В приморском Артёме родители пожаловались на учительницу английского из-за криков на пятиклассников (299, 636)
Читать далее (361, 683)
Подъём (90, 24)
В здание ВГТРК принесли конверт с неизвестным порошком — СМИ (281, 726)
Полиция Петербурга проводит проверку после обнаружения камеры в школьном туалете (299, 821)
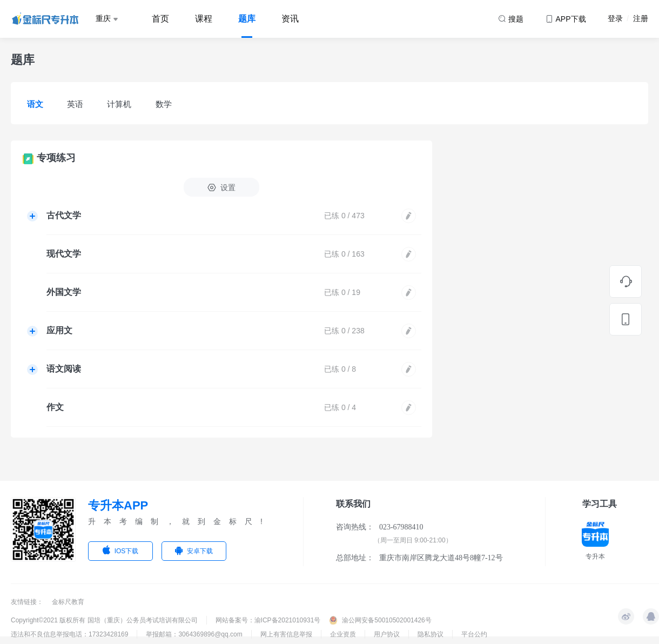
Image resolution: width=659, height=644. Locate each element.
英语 (75, 104)
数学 (164, 104)
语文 (35, 104)
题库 (247, 18)
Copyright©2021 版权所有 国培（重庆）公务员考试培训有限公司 (104, 620)
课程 (204, 18)
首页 (160, 18)
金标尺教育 (68, 602)
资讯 (290, 18)
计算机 (119, 104)
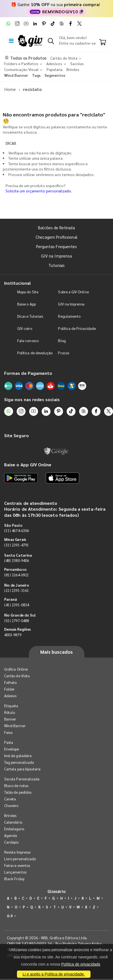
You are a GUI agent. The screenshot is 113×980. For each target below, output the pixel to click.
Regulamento (69, 316)
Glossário (57, 891)
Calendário (13, 822)
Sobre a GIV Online (73, 292)
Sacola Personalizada (22, 779)
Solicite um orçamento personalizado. (39, 191)
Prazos (64, 353)
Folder (10, 689)
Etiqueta (11, 706)
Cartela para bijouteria (22, 769)
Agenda (11, 835)
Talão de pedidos (18, 792)
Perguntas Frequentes (56, 246)
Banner (10, 719)
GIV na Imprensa (56, 256)
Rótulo (10, 712)
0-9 (10, 916)
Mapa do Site (28, 292)
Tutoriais (57, 265)
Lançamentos (15, 872)
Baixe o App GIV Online (28, 465)
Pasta (8, 742)
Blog (62, 340)
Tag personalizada (19, 762)
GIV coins (25, 328)
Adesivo (10, 696)
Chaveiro (11, 805)
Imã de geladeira (18, 756)
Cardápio (11, 842)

┄┄┄┄┄┄┄┄┄┄┄┄┄┄┄┄┄┄┄┄

**Do this:** Copy out everything in the listing from the line containing "题库 (247, 18)" down to the end, both ends included, and leave the pictures out of your copy.

**Written solution:**
题库 (247, 18)
Copyright©2021 版权所有 国培（重庆）公务员考试培训有限公司 (104, 620)
课程 (204, 18)
首页 (160, 18)
金标尺教育 (68, 602)
资讯 (290, 18)
计算机 (119, 104)
You are a GUI agent. The screenshot is 113×980. For each target below, output the pixel to click.
Regulamento (69, 316)
Glossário (57, 891)
Calendário (13, 822)
Sobre a GIV Online (73, 292)
Sacola Personalizada (22, 779)
Solicite um orçamento personalizado. (39, 191)
Prazos (64, 353)
Folder (10, 689)
Etiqueta (11, 706)
Cartela para bijouteria (22, 769)
Agenda (11, 835)
Talão de pedidos (18, 792)
Perguntas Frequentes (56, 246)
Banner (10, 719)
GIV na Imprensa (56, 256)
Rótulo (10, 712)
0-9 (10, 916)
Mapa do Site (28, 292)
Tutoriais (57, 265)
Lançamentos (15, 872)
Baixe o App GIV Online (28, 465)
Pasta (8, 742)
Blog (62, 340)
Tag personalizada (19, 762)
GIV coins (25, 328)
Adesivo (10, 696)
Chaveiro (11, 805)
Imã de geladeira (18, 756)
Cardápio (11, 842)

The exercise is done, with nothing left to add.